2 de MAYO
SAN ATANASIO, OBISPO Y DOCTOR DE LA IGLESIA

Fue sucesor de S. Alejandro en la sede alejandrina, a quien había acompañado al Concilio de Nicea, siendo Atanasio diácono. A partir del 328, Atanasio fue obispo de Alejandría durante 45 años, de los que pasó 18 alejado de su diócesis, desterrado a causa de la ortodoxia. Casi todo el mundo se había conjurado en contra de él, pero no se arredra y defiende la fe católica desde Constantino hasta el emperador Valente.
Era oriundo de Alejandría y de inteligencia poco común.

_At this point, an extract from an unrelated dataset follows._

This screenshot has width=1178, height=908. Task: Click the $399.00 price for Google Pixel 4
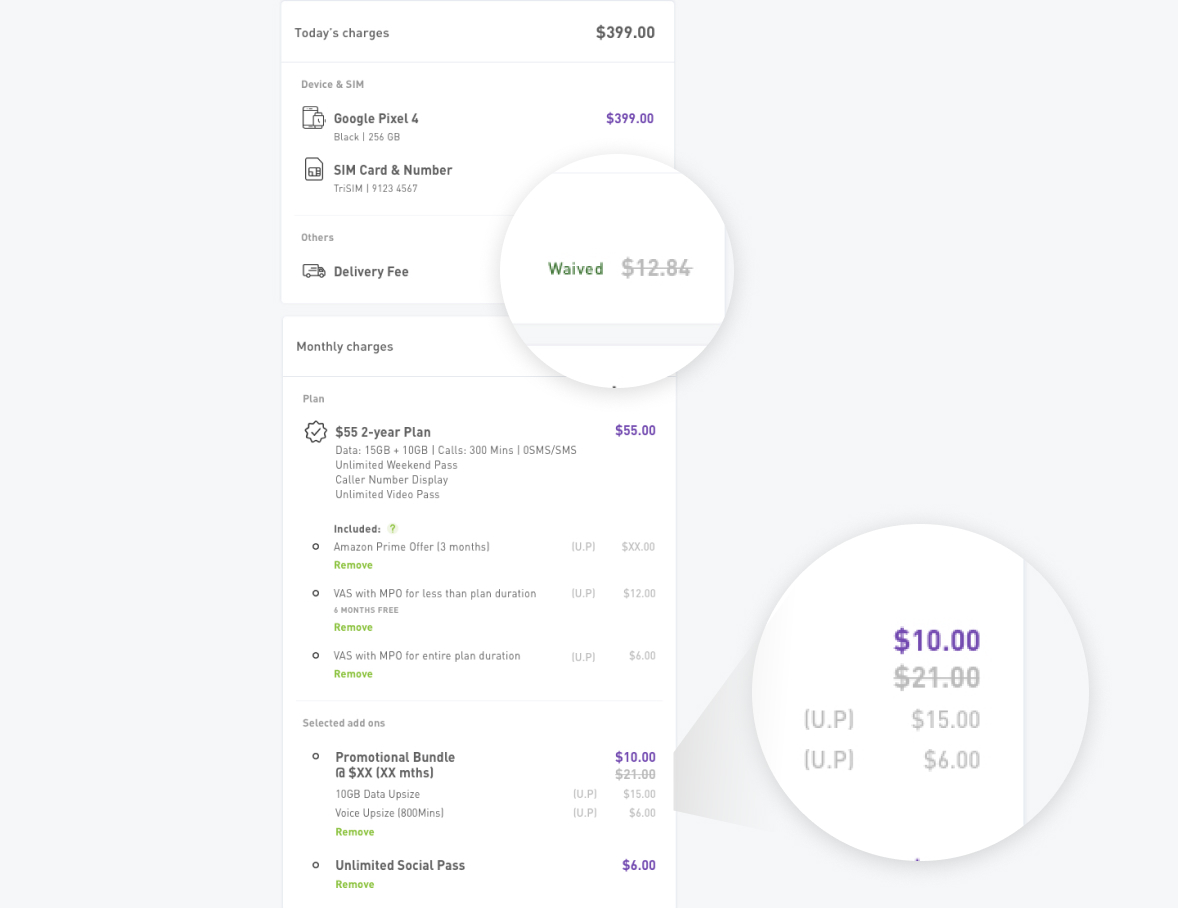tap(630, 117)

Fue el defensor principal de la fe de Nicea durante la crisis arriana más fuerte, es decir, en la época inmediatamente posnicena. Su inconmovible firmeza en la confesión de una sola substancia en Dios (él decía “hipóstasis”), y de la consiguiente igualdad esencial entre el Padre y el Logos, no fue comprendida por muchos emperadores y por gran parte de sus hermanos en el episcopado, que tildaban esta actitud de obstinada testarudez. La mayor parte de su herencia literaria importante fue motivada por la polémica arriana.
En sus destierros a Occidente (Tréveris y Roma) llevó la noticia del monaquismo egipcio incipiente.
Condenado a muerte bajo el dominio de Constancio, hijo del emperador Constantino, huyó al desierto de Tebas, donde se refugiaban muchísimos anacoretas de las iras heresiarcas y tuvo la suerte de conocer todavía al anciano S. Antonio. Más adelante escribiría la vida del popular Santo anacoreta.
Años más tarde Arrio sufre duros tormentos, una grave enfermedad le corroe las entrañas y se deshace en pocos días, muchos ven la obra de la mano de Dios purgando los pecados cometidos por el tirano hereje.
S. Atanasio era demasiado grande para ser perseguido o protegido por el Imperio, y después de tantas luchas, tantas proscripciones, después de tantos peligros, según la ingenua expresión del martirologio romano, muere tranquilamente en su lecho. “En el carácter de Atanasio-ha dicho Bossuet-todo es grande”. Toda su vida es la revelación de una energía prodigiosa, que solo encontramos en las épocas decisivas. Indiscutiblemente, su grandeza como hombre le coloca en la primera fila de los caracteres más admirables que ha producido el género humano.
Como escritor y doctor, se le ha podido llamar el gran iluminador, y columna fundamental de la Iglesia. Dios le confió la misión de defender una causa de soberana grandeza; y él mereció ser considerado como el campeón del Verbo divino. En cuanto a la grandeza de su santidad, basta recordar el comienzo del panegírico que hizo de él S. Gregorio de Nacianzo: “Alabar a Atanasio, es alabar la misma virtud. ¿Acaso no celebra la virtud el que cuenta una vida que realizó todas las virtudes?” Esa vida estuvo toda ella inflamada por una pasión: el amor del Verbo Encarnado. Ella explica la sobrenatural energía del atleta incorruptible, sus alegrías y sus pruebas, su prestigio entre los suyos y sus invectivas contra los obstáculos del error.
Murió en Alejandría en el año 373, con el grado de doctor de la Iglesia y considerado patriarca de Alejandría.